TASK REQUIREMENTS: Your task is to write out the entire listing exactly, omitting its pictures.

*** RECORDS PROVIDED ***

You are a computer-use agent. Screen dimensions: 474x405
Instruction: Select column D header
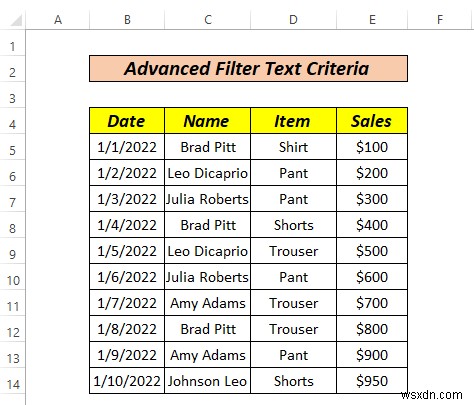tap(293, 20)
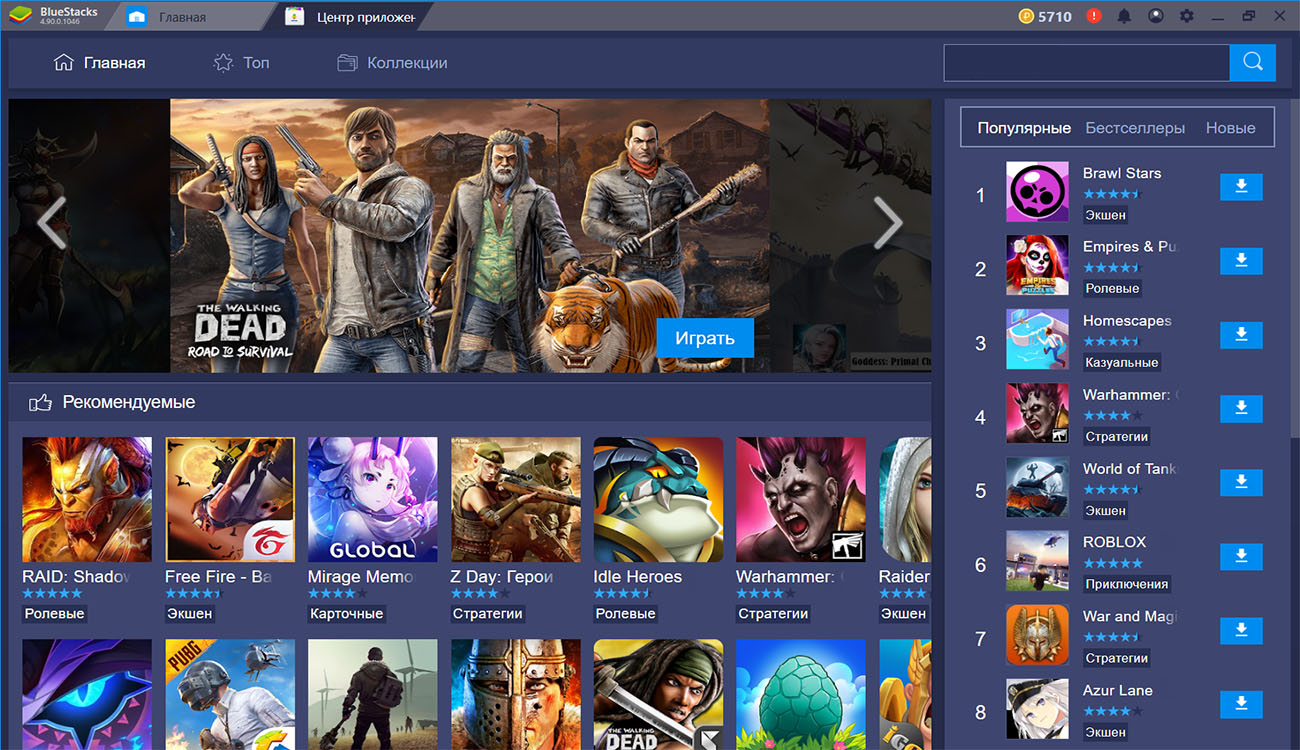The height and width of the screenshot is (750, 1300).
Task: Open the settings gear in title bar
Action: coord(1186,16)
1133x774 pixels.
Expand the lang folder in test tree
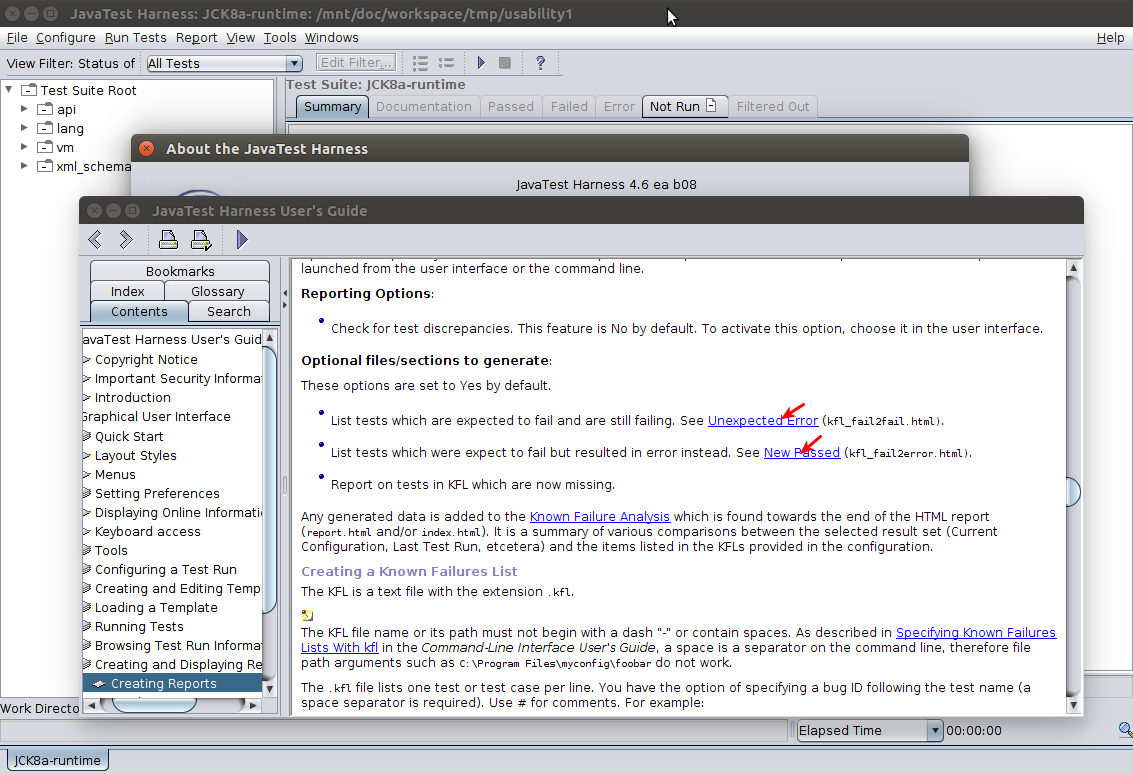click(25, 128)
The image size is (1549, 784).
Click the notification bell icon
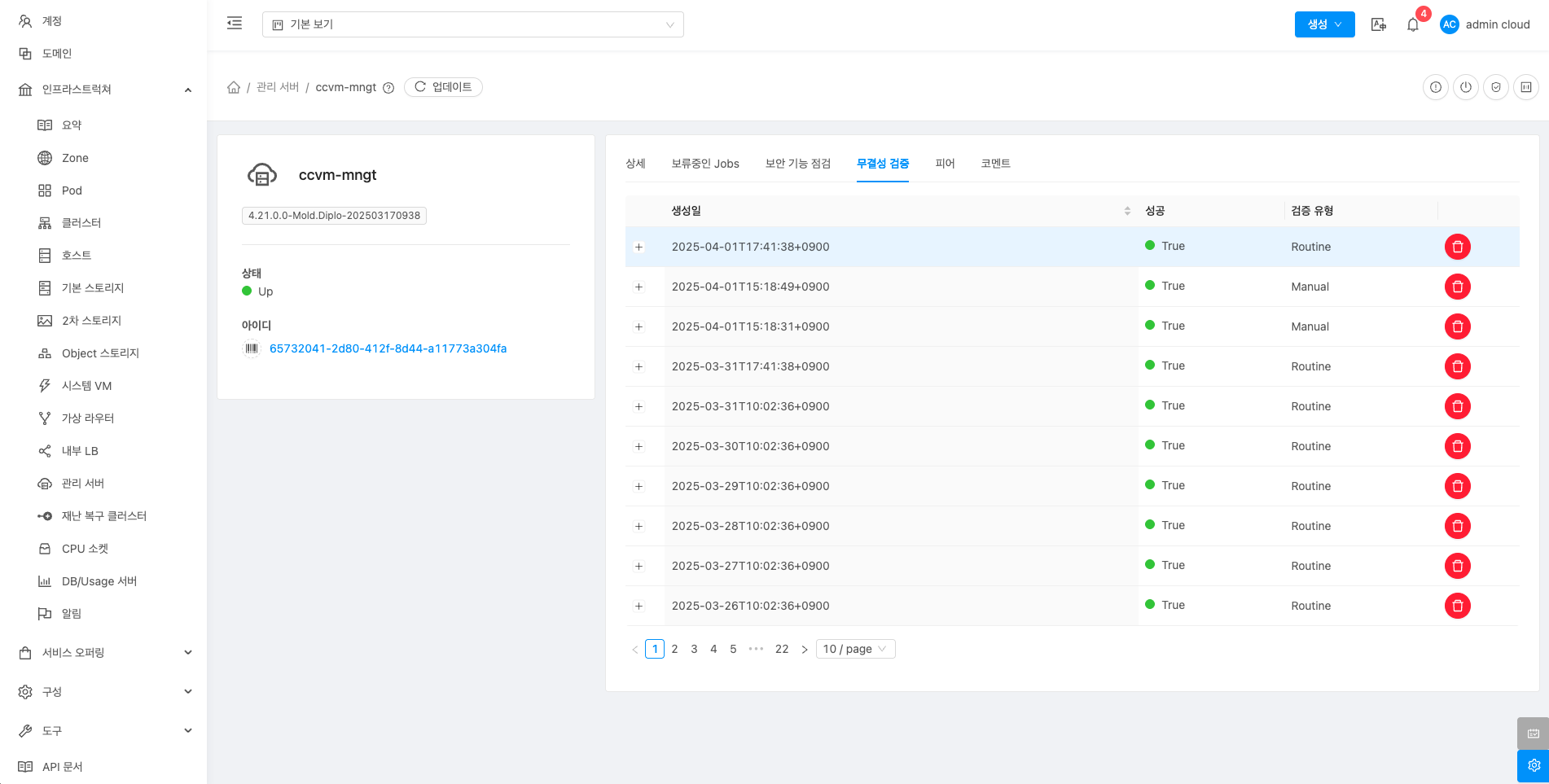(x=1413, y=25)
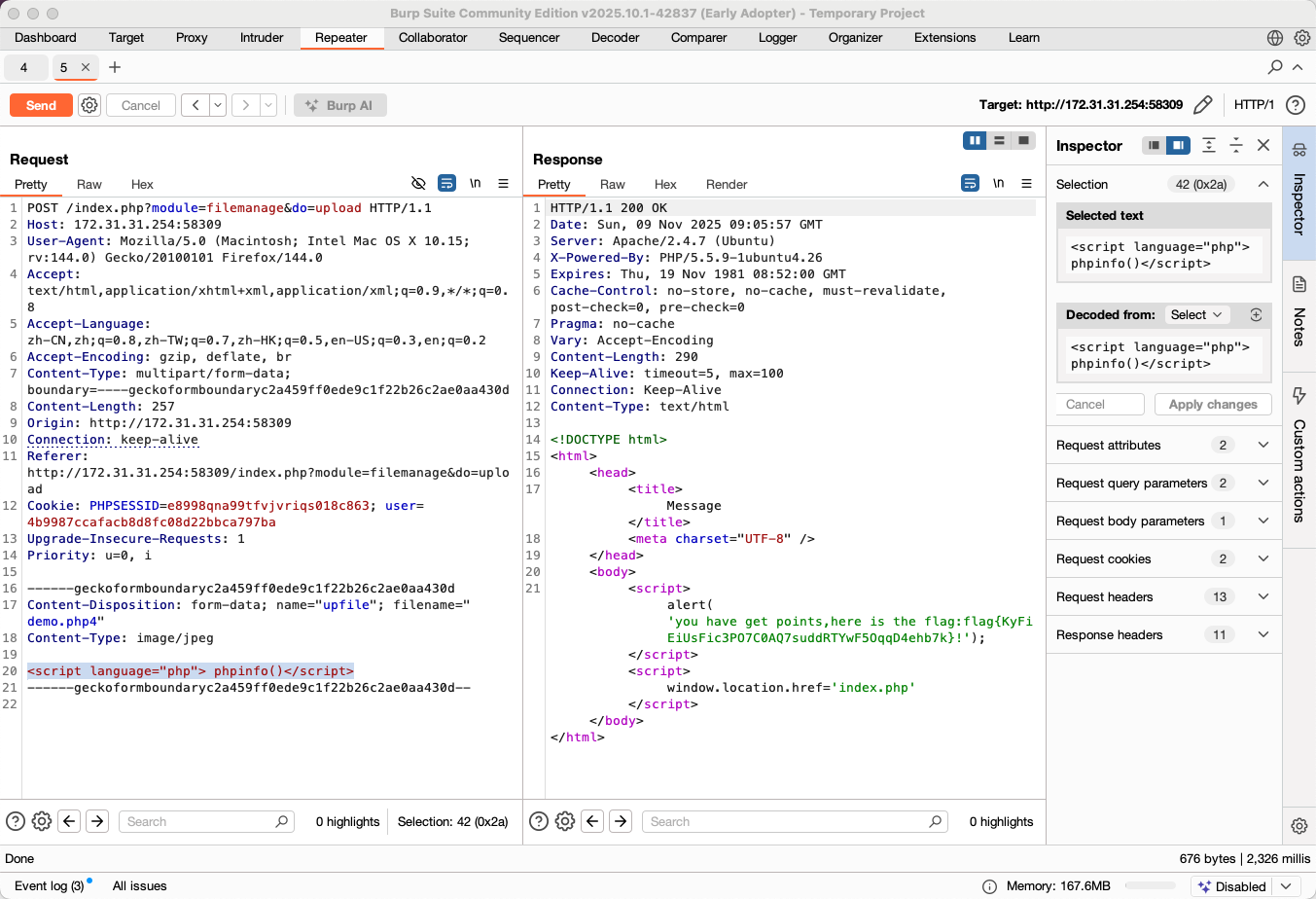The width and height of the screenshot is (1316, 899).
Task: Open the Decoded from Select dropdown
Action: click(x=1195, y=314)
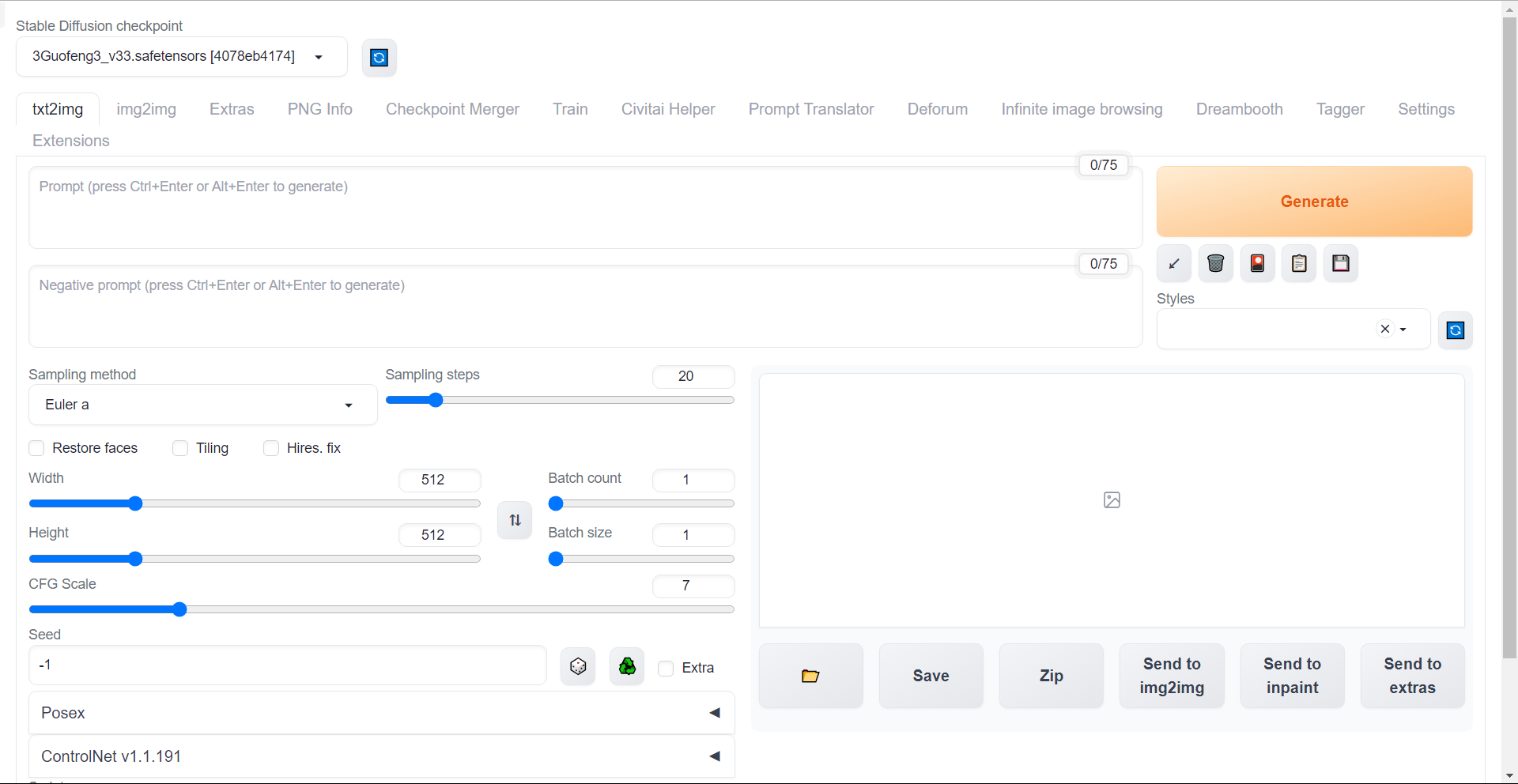The image size is (1518, 784).
Task: Toggle the Tiling checkbox
Action: (x=180, y=448)
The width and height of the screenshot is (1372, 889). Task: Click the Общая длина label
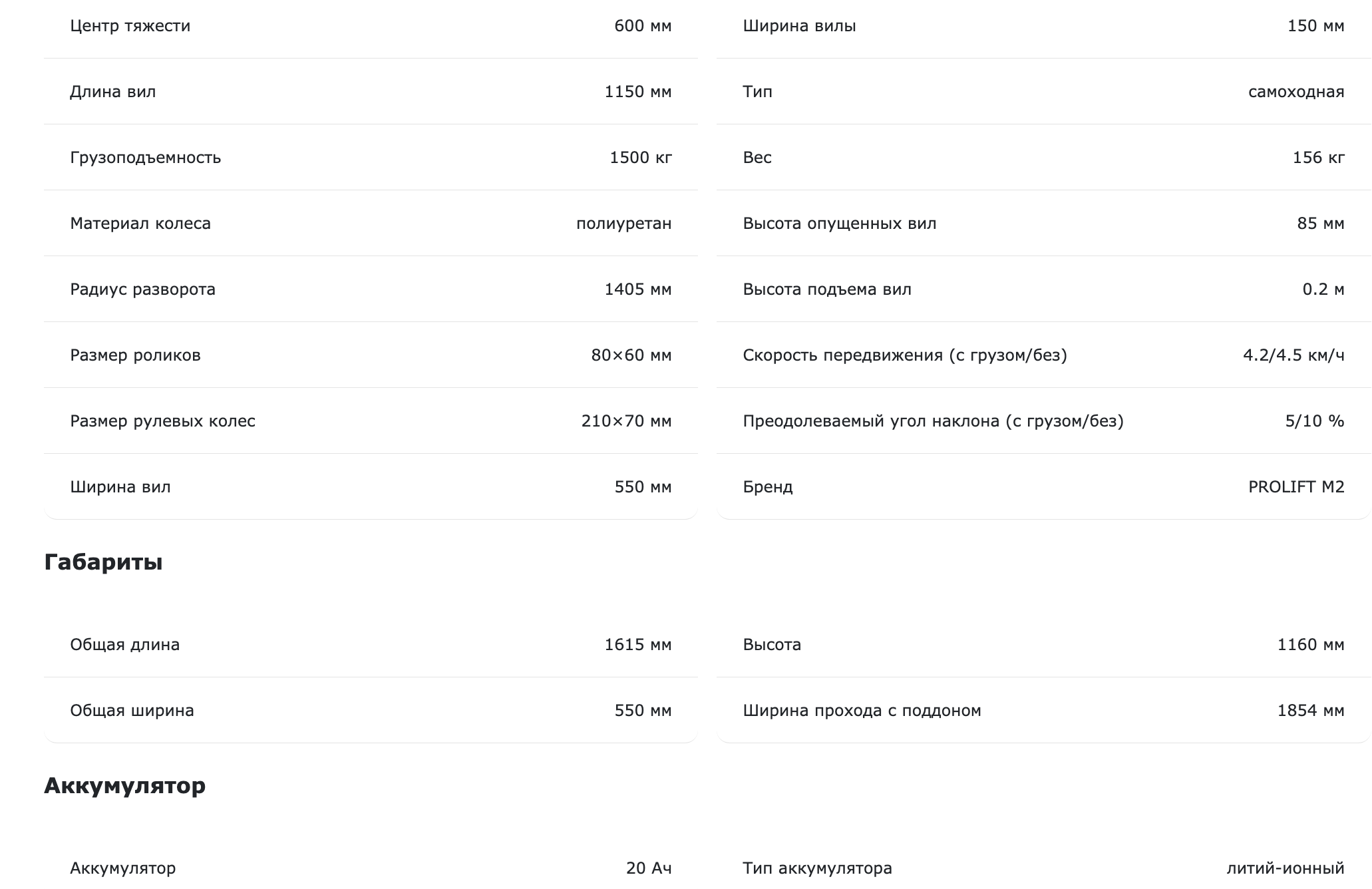[x=125, y=645]
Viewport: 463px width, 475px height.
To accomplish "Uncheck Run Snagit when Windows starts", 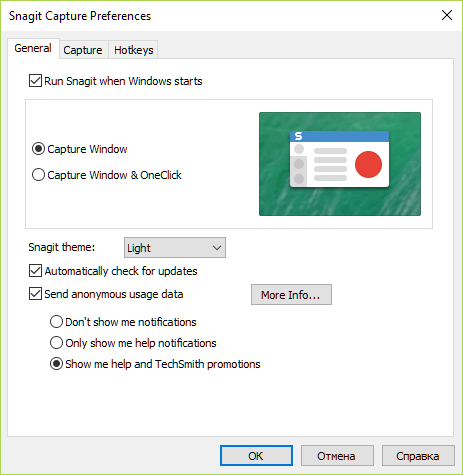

*** End of RECORDS PROVIDED ***

SOLUTION FOR THIS PROBLEM:
You are a computer-use agent. Screen dimensions: 474x405
Instruction: Select column D header
tap(293, 20)
The height and width of the screenshot is (750, 1300).
Task: Open the settings gear in title bar
Action: coord(1186,16)
1133x774 pixels.
Expand the lang folder in test tree
click(25, 128)
The image size is (1549, 784).
Click the notification bell icon
(x=1413, y=25)
The width and height of the screenshot is (1316, 899).
Task: Open the Decoded from Select dropdown
Action: click(x=1195, y=314)
The image size is (1518, 784).
Task: Toggle the Tiling checkbox
Action: (x=180, y=448)
The width and height of the screenshot is (1372, 889). Task: Click the Общая длина label
[x=125, y=645]
Viewport: 463px width, 475px height.
To accomplish "Uncheck Run Snagit when Windows starts", 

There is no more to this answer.